La memoria ritrovata: a Lucera tornano alla luce tre fiammelle che splendono sull'acqua

Sono tornati alla luce quasi per caso. Bellissimi, misteriosi. Forse destinati a scrivere una pagina nuova della storia dei rapporti tra Lucera e Foggia. Si tratta di due stemmi, raffiguranti tre fiammelle sull’acqua (simbolo, per chi non dovesse saperlo, della città di Foggia). Erano nascosti ai lati di uno degli altari della chiesa di San Leonardo a Lucera. Sono stati ritrovati durante i lavori di restauro del tempio, danneggiato dal terremoto del Molise e da allora chiuso al culto. La chiesa è un autentico gioiello d’arte, che possiede, tra l’altro, uno splendido e rarissimo altare di fattura rinascimentale.

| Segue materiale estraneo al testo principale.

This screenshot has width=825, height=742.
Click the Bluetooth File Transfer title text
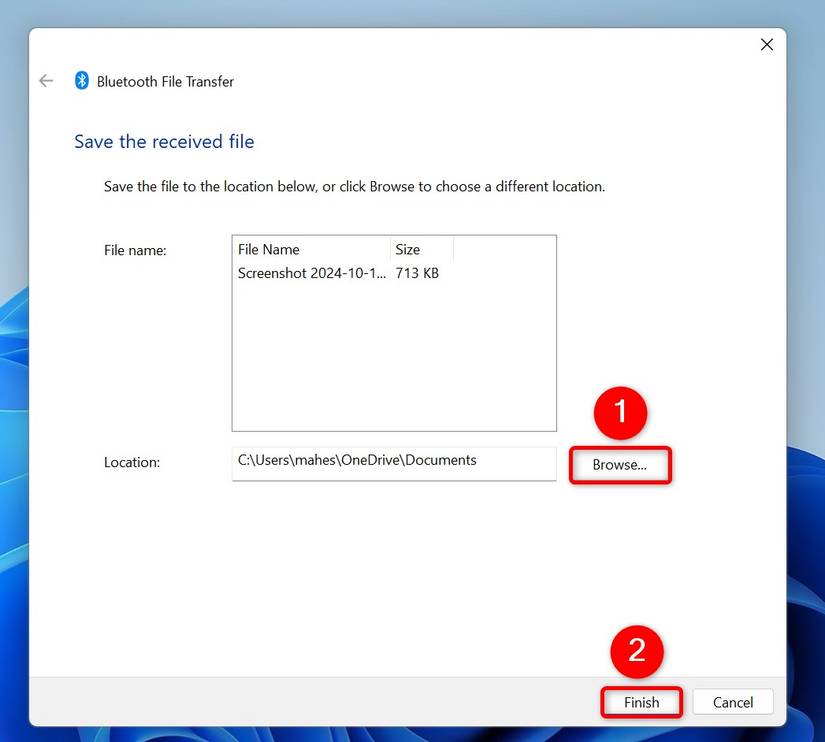tap(164, 81)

Come ricorda l’esperto lucerino Giuseppe Trincucci, la chiesa è una delle più antiche di Lucera. Già denominata “degli agostiniani”, fu voluta e costruita da Carlo II d'Angiò e quindi possiede un impianto trecentesco, impreziosito dagli altari di impianto neoclassico cinquecentesco,  tra i pochi esempi a Lucera e nell’intera Capitanata.
I due stemmi adornano i cantonali alla destra ed alla sinistra dell’Altare del Sacro Cuore ((per chi entra nella Chiesa è l’ultimo, sulla sinistra, prima dell’altare principale centrale). 
Sono stati riscoperti durante i lavori di ristrutturazione dell’Altare, consistenti nella rimozione di alcuni elementi posticci.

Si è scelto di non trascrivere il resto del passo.